The S&P 500 and Nasdaq closed out their worst weekly performance since April 2024, with the tech-heavy index falling nearly 4.7% on the week as a sharp sell-off in AI semiconductor stocks, rising rate-hike expectations, and growing concerns about AI spending sustainability converged.

Key Highlights

• The S&P 500 fell approximately 2% on the week, closing below its 50-day moving average for the first time since April, while the Nasdaq lost close to 4.7% over the same period.

• The PHLX Semiconductor Index dropped roughly 7.9% for the week, its worst performance since early April, led by a collapse in AI chip stocks.

• ON Semiconductor fell nearly 24% after announcing an all-stock acquisition of Synaptics valued at approximately $7 billion, its largest deal ever.

• Market estimates now price in one 25-basis-point Fed rate hike and a roughly 27% chance of a second by year-end, with traders increasingly positioning for a hawkish policy stance under Chair Kevin Warsh.

Wall Street closed out its worst week in more than a year for technology and semiconductor stocks on Friday, with the Nasdaq Composite posting its fifth consecutive losing session. The index shed a further 0.24% on the day to close near 25,298, while the S&P 500 ticked down 0.05% to approximately 7,354. The Dow Jones Industrial Average outperformed marginally, shedding around 45 points on Friday but posting a slight gain over the full week.

The primary driver of the weekly decline was a sustained sell-off in AI chip stocks, which began early in the week following reports from South Korea that memory chipmaker SK Hynix might slow its high-bandwidth memory expansion. The PHLX Semiconductor Index fell nearly 7.9% over the five sessions, its steepest weekly drop since early April, with major AI semiconductor names dragging broader technology indices lower.

ON Semiconductor compounded the sector's pain on Friday, plunging close to 24% after announcing an all-stock deal to acquire Synaptics in a transaction valued at roughly $7 billion.

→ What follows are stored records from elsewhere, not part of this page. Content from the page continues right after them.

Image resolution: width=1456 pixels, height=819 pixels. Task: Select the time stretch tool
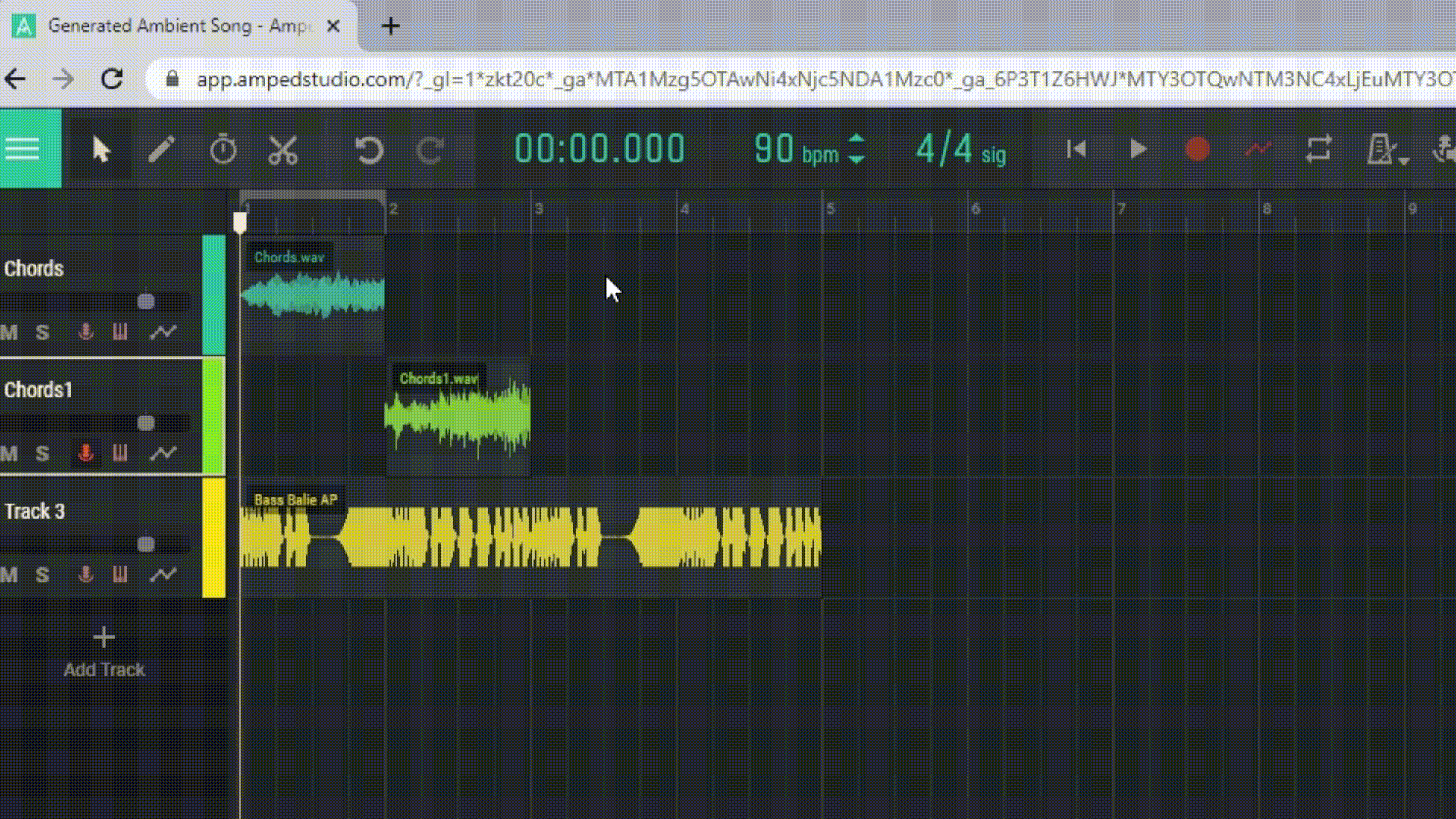click(223, 149)
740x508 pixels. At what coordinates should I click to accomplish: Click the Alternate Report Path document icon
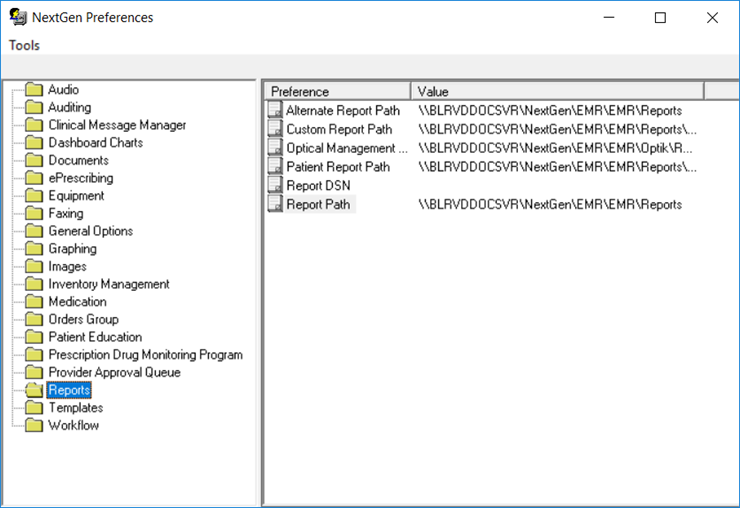(275, 110)
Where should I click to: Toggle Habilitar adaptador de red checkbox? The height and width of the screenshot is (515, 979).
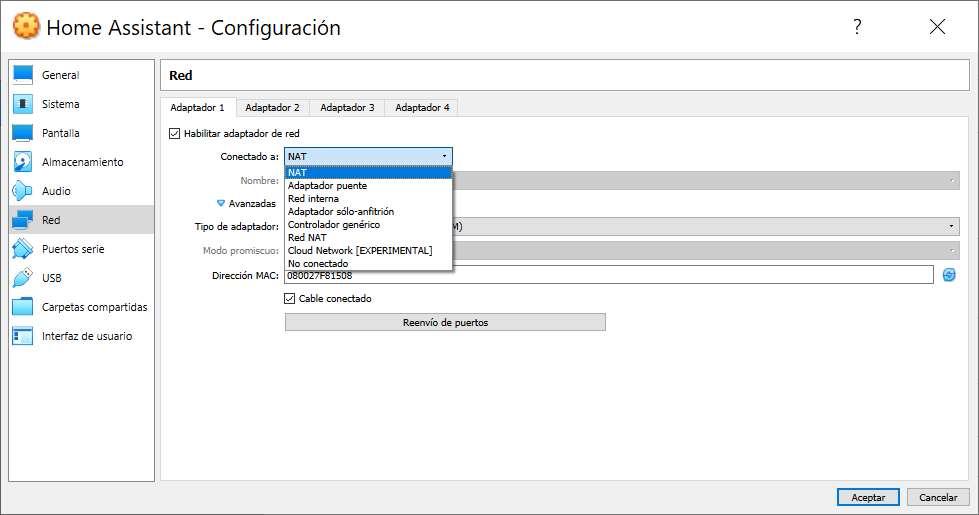pos(175,133)
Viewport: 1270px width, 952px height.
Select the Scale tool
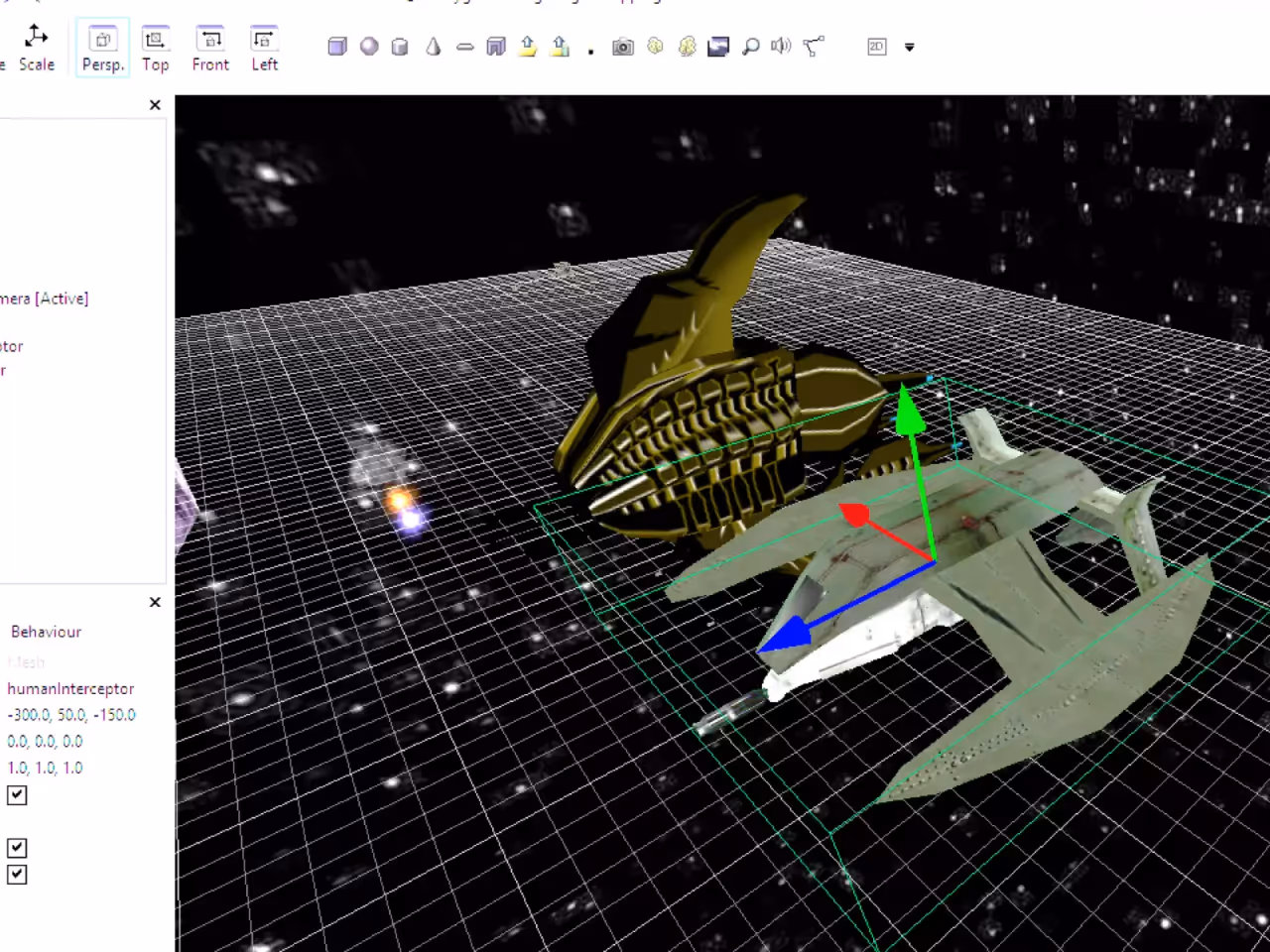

The deal, ON's largest ever, raised dilution concerns among investors and pushed the stock toward its worst single-session loss in years. Synaptics shares moved higher on the announcement.

Interest rate concerns added further pressure throughout the week. Market participants have increasingly priced in a more hawkish trajectory under new Federal Reserve Chair Kevin Warsh, with one rate hike now appearing in consensus expectations and the probability of a second hike by December climbing toward 27%. A separate report showing US inflation rising above 4% in May, partly driven by Iran-war-related energy costs, reinforced the rate-sensitive mood across equities.